With young Obama feeling stuck in the crack between these worlds, the dramatized narrative concludes with Barry’s intriguing revelation. Charlotte’s mother introduces him to a “brilliant” Black and Asian American activist couple named James and Grace Lee, who reassure him that his mixed-race background and international upbringing represent the future of the United States. The scene ends with James and Grace Lee Boggs metaphorically handing the baton of movement activism and struggle to the man who would become the first Black president.
This fictional account is one of the rare examples, albeit a cameo, of a Black-Asian relationship in film.

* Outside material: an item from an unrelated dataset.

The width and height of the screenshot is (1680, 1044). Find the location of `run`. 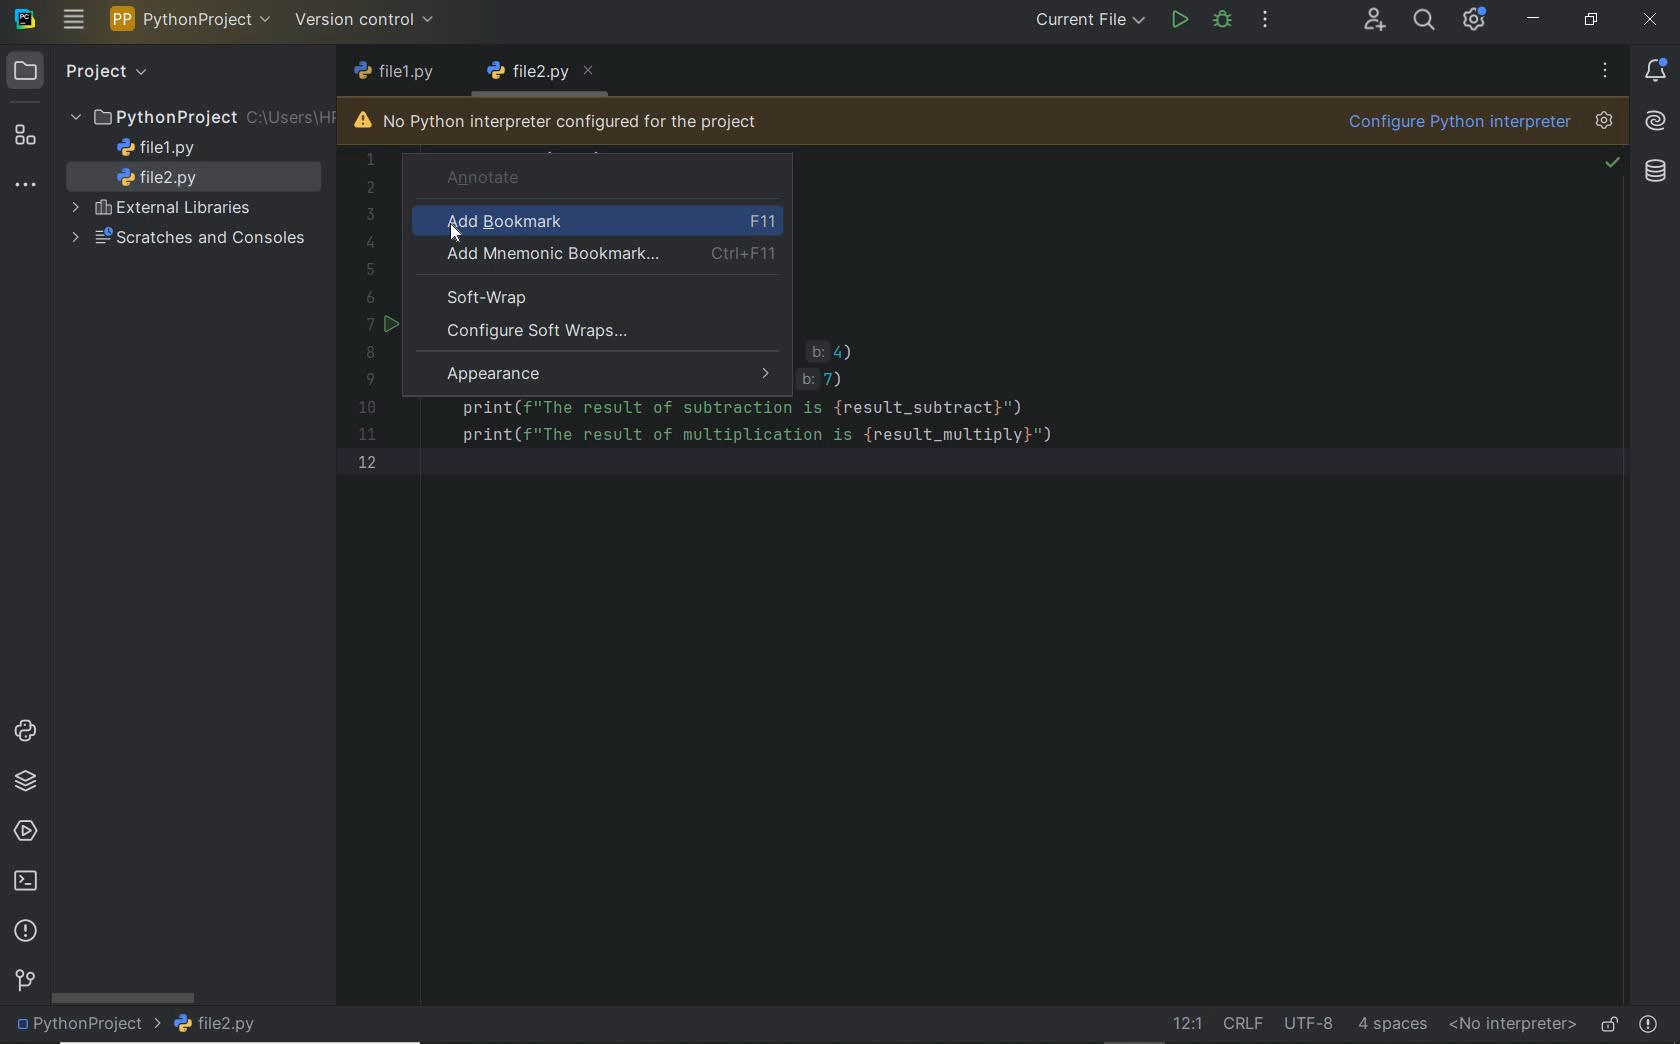

run is located at coordinates (1180, 18).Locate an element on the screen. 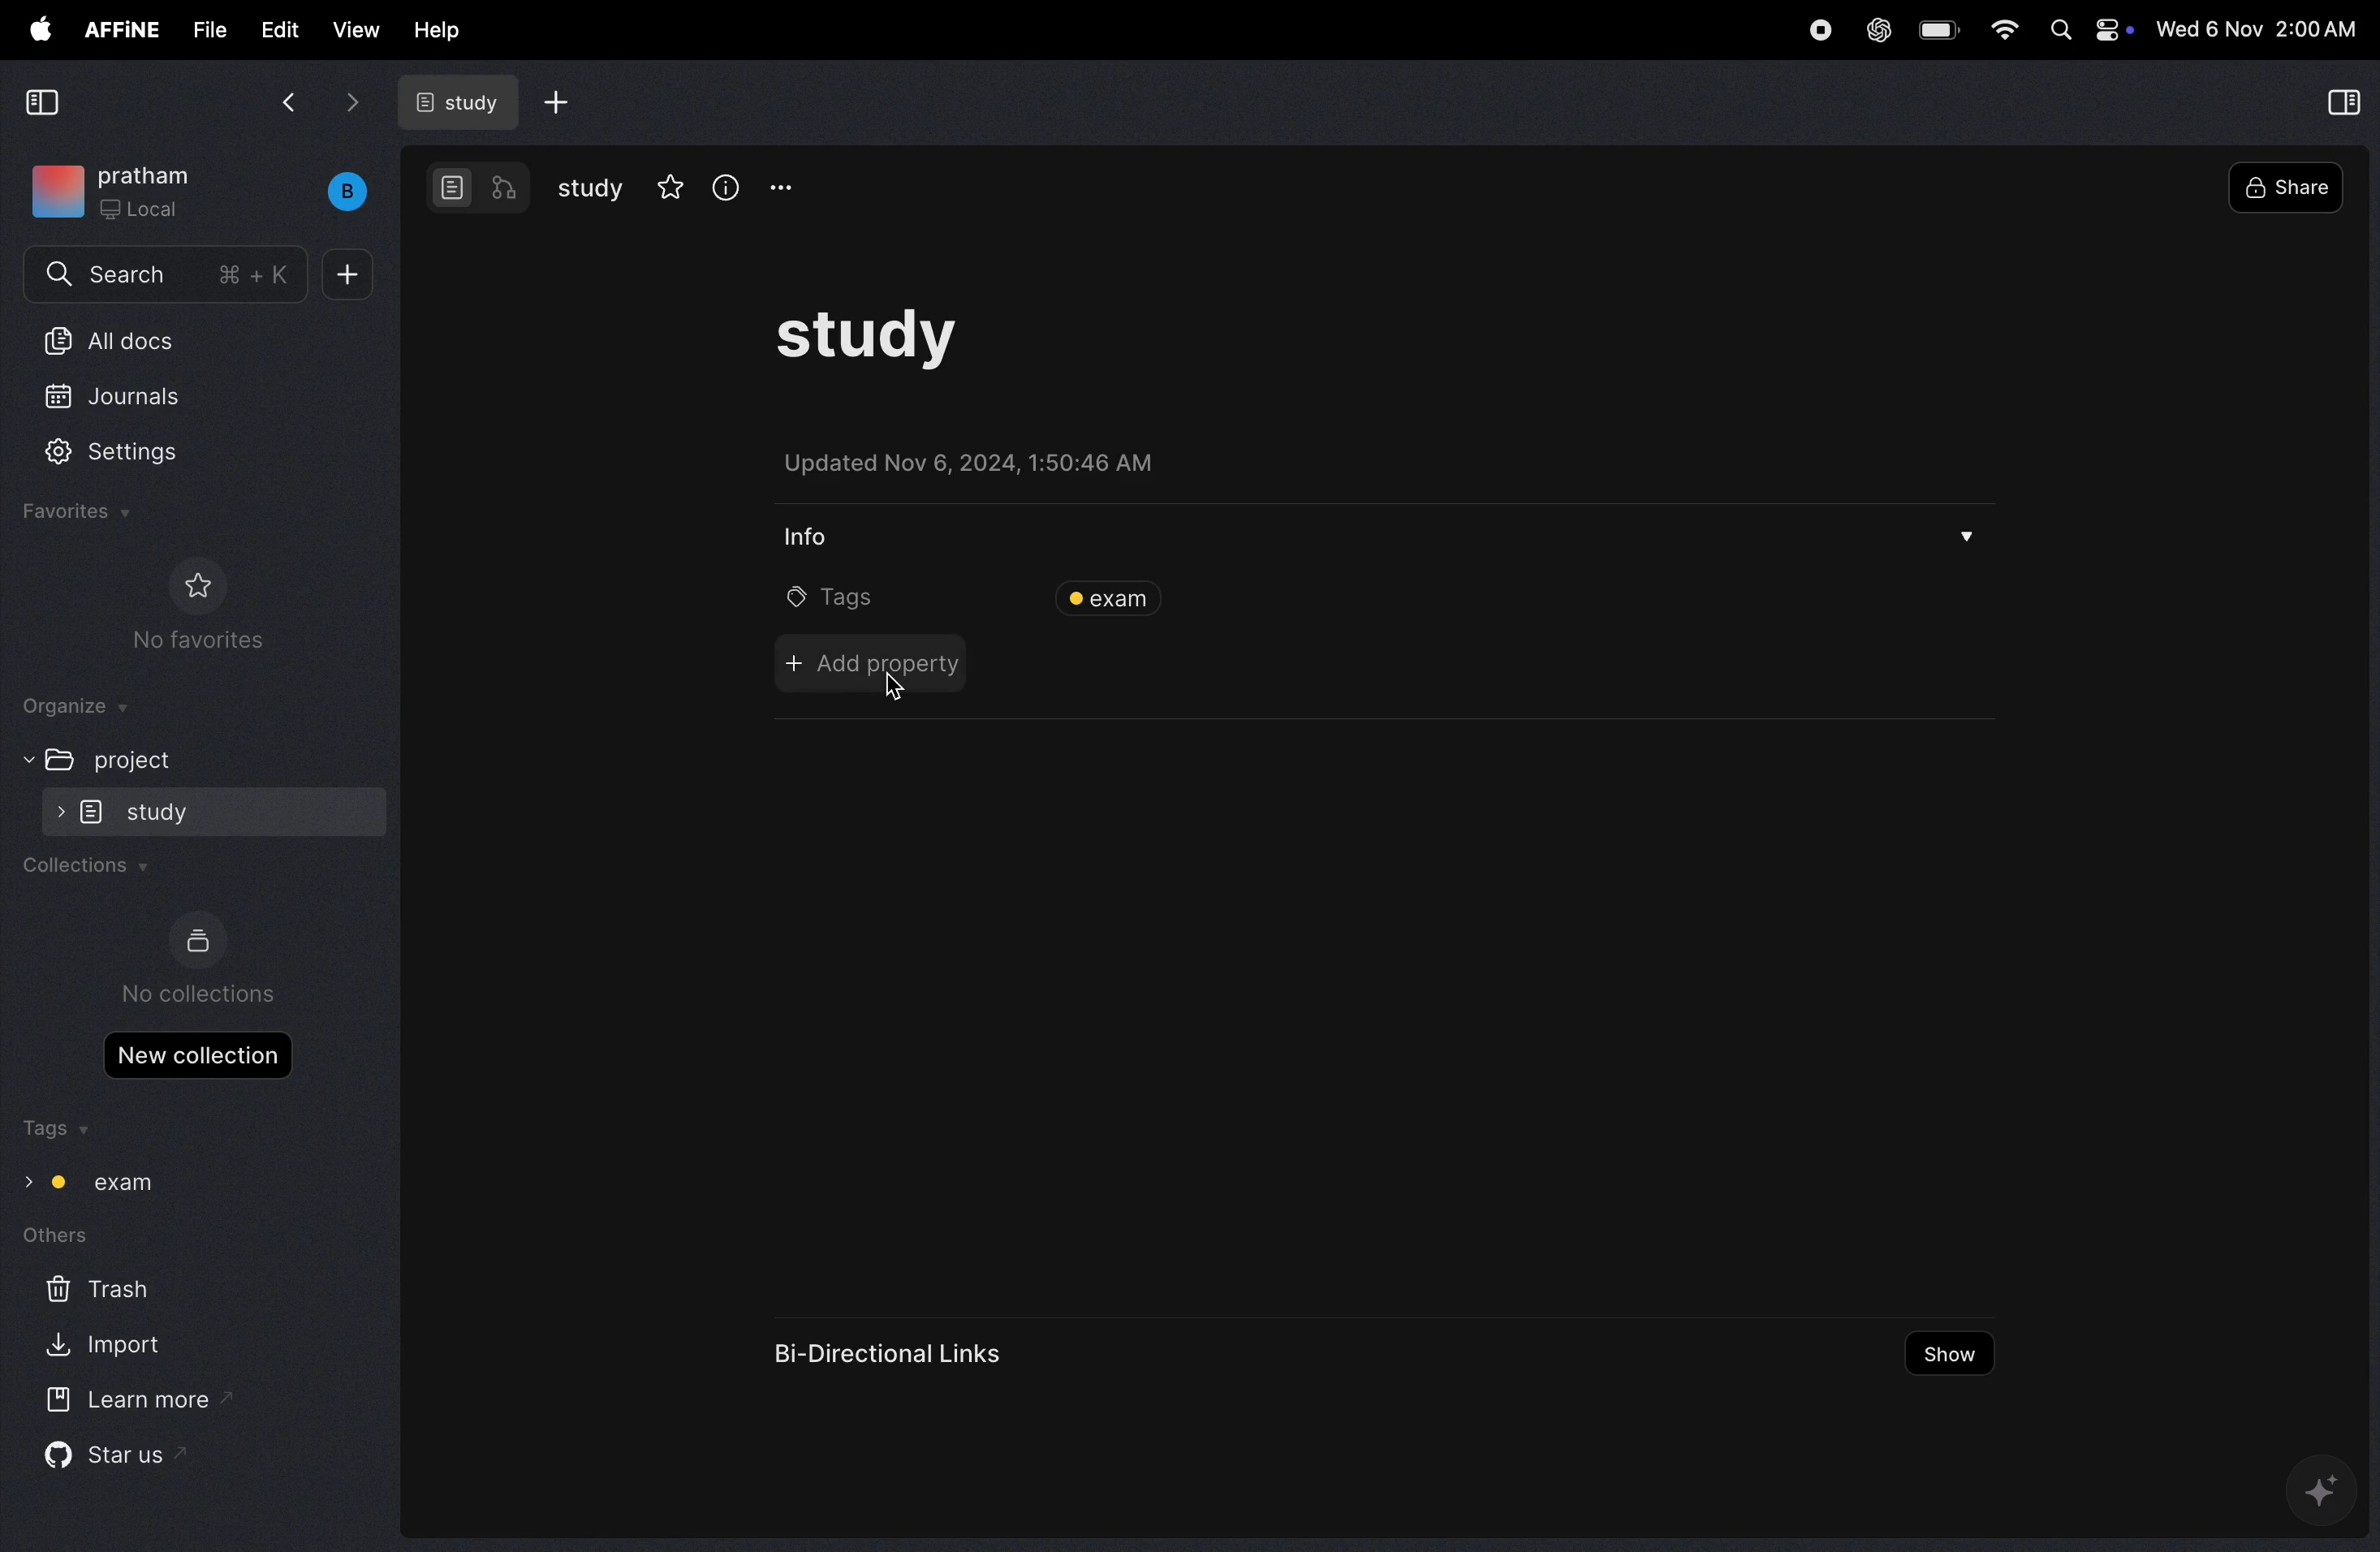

It was inspired by the real-life works of James and Grace Lee Boggs, who were nationally renowned authors and human rights activists who worked to build multiracial and intergenerational movements for social transformation. This is the kind of inspiration we desperately need to reshape Hollywood, our schools, and our political system.
Interracial relationships depicted on-screen almost always involve a white-nonwhite coupling. With stories of so-called Black-Asian conflict saturating the news, as they did during the 1992 Los Angeles uprising and now in response to viral videos of anti-Asian violence, the dearth of holistic Black-Asian representation becomes even more pronounced. Taken out of context, these accounts of a seeming intractable clash of cultures become a convenient distraction from the focus on systemic white supremacy brought about by the brutalization of Rodney King and the killings of George Floyd and the Atlanta spa victims.